Voorstel voor een verordening

Overweging 11 bis (nieuw)

Door de Commissie voorgestelde tekst

Amendement

 

(11 bis)  De Commissie moet, na de ervaringen met de calculator om het energieverbruik van voertuigen te berekenen (VECTO) in kaart te hebben gebracht, met wetgevingsvoorstellen komen om de emissies van zware bedrijfsvoertuigen onder reële rijomstandigheden te testen.

Amendement    14

Voorstel voor een verordening

Overweging 13

Door de Commissie voorgestelde tekst

Amendement

(13)  Om voor gelijkvormige voorwaarden voor de uitvoering van de in deze verordening vastgestelde bepalingen inzake de verificatie en correctie van de gecontroleerde data te zorgen, moeten de uitvoeringsbevoegdheden aan de Commissie worden toegekend.
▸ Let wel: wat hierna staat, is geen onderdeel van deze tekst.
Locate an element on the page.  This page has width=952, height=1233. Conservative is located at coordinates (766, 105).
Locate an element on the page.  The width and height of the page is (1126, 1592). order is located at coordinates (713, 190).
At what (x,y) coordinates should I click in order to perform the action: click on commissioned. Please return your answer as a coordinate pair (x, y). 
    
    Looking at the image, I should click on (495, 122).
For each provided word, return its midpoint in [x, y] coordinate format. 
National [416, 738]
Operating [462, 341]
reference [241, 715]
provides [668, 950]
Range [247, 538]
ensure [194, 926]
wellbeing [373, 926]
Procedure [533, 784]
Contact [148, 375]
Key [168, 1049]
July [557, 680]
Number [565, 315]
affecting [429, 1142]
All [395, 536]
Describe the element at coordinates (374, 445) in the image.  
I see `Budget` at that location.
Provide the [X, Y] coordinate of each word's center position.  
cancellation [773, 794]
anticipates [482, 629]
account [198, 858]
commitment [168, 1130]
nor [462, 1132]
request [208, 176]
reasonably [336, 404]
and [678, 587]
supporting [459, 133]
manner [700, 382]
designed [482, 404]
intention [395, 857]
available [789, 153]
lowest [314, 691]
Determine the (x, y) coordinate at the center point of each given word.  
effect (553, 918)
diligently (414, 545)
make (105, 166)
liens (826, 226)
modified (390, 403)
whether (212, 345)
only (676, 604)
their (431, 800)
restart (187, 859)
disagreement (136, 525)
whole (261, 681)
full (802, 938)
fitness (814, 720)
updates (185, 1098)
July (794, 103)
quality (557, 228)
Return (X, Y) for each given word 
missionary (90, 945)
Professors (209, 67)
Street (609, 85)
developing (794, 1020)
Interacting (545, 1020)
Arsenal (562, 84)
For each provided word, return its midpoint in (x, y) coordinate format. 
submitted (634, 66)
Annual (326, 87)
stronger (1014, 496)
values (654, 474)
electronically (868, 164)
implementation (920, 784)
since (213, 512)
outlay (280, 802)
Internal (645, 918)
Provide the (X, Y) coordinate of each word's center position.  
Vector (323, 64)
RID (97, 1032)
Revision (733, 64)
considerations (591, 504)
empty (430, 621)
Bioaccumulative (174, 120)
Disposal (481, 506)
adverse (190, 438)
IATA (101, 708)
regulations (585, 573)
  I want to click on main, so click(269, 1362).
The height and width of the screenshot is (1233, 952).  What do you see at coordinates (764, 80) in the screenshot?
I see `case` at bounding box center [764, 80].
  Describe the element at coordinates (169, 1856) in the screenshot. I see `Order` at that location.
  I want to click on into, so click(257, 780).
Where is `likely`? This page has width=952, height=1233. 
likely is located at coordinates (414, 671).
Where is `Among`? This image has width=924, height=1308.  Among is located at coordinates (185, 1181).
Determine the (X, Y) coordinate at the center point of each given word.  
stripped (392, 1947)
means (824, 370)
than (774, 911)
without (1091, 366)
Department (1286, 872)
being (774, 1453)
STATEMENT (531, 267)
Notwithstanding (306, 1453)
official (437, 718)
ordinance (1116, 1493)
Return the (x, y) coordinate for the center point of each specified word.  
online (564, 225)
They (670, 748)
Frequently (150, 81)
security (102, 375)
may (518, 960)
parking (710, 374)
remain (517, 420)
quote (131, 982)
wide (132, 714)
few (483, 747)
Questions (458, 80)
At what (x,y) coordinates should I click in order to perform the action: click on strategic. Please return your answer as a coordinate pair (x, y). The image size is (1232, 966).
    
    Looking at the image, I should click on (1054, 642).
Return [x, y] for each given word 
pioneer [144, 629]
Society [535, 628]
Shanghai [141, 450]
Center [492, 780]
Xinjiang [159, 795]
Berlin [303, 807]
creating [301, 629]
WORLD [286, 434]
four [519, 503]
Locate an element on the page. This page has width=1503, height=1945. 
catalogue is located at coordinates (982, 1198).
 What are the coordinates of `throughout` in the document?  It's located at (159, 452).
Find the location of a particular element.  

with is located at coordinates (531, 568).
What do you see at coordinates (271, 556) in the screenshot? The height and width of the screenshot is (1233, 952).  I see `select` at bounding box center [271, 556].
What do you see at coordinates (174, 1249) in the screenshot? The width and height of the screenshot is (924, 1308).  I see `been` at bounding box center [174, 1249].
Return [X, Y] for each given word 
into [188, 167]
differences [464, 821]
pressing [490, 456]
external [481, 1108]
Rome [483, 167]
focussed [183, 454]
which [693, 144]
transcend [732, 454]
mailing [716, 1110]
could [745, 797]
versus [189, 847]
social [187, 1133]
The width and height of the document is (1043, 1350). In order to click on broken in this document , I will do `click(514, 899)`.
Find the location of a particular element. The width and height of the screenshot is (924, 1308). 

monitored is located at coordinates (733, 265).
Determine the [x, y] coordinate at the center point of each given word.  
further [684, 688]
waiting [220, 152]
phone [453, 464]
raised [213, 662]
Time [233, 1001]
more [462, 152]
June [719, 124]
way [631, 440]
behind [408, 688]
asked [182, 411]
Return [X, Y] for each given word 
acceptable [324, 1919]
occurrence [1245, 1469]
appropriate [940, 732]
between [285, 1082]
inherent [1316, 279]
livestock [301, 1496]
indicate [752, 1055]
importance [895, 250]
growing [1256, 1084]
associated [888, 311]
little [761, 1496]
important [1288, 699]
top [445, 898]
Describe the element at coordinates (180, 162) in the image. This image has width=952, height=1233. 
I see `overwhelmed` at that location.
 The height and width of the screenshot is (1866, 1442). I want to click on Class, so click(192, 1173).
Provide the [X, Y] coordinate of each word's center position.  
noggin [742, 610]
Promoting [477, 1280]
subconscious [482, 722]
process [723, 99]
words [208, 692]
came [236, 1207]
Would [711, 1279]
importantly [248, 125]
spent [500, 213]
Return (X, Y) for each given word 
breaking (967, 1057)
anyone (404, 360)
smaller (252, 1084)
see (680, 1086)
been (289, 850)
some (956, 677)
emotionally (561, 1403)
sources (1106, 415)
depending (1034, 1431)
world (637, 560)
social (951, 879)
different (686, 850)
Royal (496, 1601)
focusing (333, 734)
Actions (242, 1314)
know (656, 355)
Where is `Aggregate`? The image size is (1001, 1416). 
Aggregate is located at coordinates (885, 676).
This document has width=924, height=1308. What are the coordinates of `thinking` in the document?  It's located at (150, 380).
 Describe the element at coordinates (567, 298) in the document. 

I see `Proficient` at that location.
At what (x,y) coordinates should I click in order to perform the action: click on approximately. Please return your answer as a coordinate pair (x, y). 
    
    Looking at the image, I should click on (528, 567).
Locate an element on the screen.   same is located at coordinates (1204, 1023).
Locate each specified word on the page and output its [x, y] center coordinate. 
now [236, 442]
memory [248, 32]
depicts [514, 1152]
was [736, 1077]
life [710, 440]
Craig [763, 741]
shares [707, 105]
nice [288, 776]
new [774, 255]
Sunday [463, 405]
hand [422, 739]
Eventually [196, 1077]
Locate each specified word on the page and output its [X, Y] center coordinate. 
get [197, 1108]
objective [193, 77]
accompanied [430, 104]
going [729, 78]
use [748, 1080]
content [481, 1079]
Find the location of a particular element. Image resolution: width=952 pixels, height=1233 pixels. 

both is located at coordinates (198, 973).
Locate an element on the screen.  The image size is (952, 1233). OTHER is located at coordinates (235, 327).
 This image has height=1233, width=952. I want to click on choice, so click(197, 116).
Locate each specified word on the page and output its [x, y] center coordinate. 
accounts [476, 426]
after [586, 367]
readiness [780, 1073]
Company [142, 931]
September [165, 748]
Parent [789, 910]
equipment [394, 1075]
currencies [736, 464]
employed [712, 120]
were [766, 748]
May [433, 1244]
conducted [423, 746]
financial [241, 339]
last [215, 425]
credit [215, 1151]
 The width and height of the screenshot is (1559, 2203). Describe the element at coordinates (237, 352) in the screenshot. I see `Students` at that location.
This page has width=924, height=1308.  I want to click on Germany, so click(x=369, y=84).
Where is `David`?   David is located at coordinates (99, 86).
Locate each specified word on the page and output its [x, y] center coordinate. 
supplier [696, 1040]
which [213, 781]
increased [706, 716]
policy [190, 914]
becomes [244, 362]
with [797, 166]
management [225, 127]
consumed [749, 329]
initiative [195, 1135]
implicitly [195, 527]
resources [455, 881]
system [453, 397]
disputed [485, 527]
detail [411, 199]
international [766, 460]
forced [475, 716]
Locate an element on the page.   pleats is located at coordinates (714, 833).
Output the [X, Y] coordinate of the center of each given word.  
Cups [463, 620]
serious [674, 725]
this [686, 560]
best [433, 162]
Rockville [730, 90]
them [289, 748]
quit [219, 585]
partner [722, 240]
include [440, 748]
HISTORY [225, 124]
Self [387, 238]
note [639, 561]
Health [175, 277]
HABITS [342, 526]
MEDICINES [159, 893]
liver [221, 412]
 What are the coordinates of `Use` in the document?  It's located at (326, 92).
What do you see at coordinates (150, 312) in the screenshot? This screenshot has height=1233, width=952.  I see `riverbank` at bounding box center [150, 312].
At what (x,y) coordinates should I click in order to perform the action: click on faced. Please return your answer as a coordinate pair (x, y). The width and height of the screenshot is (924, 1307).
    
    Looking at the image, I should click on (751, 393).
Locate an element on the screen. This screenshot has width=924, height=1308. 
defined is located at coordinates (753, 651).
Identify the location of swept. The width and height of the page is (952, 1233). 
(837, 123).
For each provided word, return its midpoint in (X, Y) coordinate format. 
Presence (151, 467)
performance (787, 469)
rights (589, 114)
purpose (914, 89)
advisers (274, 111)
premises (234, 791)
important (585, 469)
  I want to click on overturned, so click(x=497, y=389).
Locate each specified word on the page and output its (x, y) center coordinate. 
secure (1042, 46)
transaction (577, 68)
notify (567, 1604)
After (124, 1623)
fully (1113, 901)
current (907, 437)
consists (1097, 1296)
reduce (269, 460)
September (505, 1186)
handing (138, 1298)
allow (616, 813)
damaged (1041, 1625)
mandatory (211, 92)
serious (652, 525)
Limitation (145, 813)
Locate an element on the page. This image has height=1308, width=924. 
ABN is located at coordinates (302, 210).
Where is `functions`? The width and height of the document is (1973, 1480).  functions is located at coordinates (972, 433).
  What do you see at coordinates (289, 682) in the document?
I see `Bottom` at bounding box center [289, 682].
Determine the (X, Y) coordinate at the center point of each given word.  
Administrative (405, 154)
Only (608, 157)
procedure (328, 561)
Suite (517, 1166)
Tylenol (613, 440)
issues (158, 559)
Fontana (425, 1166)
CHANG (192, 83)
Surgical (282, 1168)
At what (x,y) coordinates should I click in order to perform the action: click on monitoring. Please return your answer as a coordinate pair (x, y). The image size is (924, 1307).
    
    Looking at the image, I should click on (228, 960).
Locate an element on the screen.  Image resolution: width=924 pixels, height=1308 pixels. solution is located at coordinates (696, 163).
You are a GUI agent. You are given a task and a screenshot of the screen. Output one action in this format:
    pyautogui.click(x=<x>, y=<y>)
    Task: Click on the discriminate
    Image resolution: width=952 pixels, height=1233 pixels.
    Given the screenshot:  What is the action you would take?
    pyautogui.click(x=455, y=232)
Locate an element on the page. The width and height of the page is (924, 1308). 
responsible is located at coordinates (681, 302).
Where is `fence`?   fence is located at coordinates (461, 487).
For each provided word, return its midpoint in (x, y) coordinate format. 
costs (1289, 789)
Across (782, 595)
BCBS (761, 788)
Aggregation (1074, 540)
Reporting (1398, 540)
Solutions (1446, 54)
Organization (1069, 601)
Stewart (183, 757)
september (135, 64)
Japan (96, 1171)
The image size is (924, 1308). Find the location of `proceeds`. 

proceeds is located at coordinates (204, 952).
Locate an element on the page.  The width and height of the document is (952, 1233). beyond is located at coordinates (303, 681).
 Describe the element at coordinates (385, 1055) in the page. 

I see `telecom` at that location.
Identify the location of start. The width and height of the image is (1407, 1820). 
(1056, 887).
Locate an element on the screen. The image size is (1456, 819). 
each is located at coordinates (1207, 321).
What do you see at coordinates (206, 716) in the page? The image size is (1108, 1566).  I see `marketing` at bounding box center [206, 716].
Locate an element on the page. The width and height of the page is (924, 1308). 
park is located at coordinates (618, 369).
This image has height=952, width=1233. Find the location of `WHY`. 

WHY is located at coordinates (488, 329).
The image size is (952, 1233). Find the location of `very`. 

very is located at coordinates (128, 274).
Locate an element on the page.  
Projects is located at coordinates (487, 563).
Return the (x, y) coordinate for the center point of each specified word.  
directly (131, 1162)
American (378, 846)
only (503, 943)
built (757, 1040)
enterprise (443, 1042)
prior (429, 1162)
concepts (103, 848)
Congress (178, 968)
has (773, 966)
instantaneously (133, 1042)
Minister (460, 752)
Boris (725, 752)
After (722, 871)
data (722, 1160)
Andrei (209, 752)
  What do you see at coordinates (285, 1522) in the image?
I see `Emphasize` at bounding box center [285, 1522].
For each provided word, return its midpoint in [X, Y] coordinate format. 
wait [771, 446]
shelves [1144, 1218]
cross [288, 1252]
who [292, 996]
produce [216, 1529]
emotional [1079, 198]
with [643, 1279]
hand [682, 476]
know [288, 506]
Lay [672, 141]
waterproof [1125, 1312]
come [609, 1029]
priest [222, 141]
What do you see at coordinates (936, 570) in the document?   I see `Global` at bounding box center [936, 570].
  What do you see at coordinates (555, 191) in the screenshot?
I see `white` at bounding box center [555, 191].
Die bevoegdheden moeten worden uitgeoefend in overeenstemming met Verordening (EU) nr. 182/2011 van het Europees Parlement en de Raad.

Schrappen

Motivering

Het is cruciaal dat de Commissie beschikt over de passende middelen, procedures en maatregelen voor de uitvoering van haar taak om de kwaliteit van de gemonitorde en gerapporteerde gegevens te controleren en te corrigeren. Die maatregelen moeten dan ook worden vastgesteld met behulp van gedelegeerde handelingen.

Amendement    15

Voorstel voor een verordening

Overweging 14

Door de Commissie voorgestelde tekst

Amendement

(14)  Om ervoor te zorgen dat de gegevensvereisten en de monitoring- en rapporteringsprocedures ook op langere termijn relevant blijven om te bepalen welk aandeel van de totale uitstoot van CO2 is toe te schrijven aan het zwarevoertuigenpark, en om de beschikbaarheid van gegevens over nieuwe en geavanceerde CO2-beperkende technologieën te garanderen, moet aan de Commissie de bevoegdheid worden gedelegeerd om overeenkomstig artikel 290 van het Verdrag betreffende de werking van de Europese Unie handelingen vast te stellen tot wijziging van de in de bijlagen vastgestelde gegevensvereisten en monitoring- en rapporteringsprocedures. Het is van bijzonder belang dat de Commissie bij haar voorbereidende werkzaamheden tot passende raadplegingen overgaat, onder meer op deskundigenniveau, en dat die raadplegingen gebeuren in overeenstemming met de beginselen die zijn vastgelegd in het Interinstitutioneel Akkoord over beter wetgeven van 13 april 2016. Met name om te zorgen voor gelijke deelname aan de voorbereiding van gedelegeerde handelingen ontvangen het Europees Parlement en de Raad alle documenten op hetzelfde tijdstip als de deskundigen van de lidstaten, en hebben hun deskundigen systematisch toegang tot de vergaderingen van de deskundigengroepen van de Commissie die zich bezighouden met de voorbereiding van de gedelegeerde handelingen.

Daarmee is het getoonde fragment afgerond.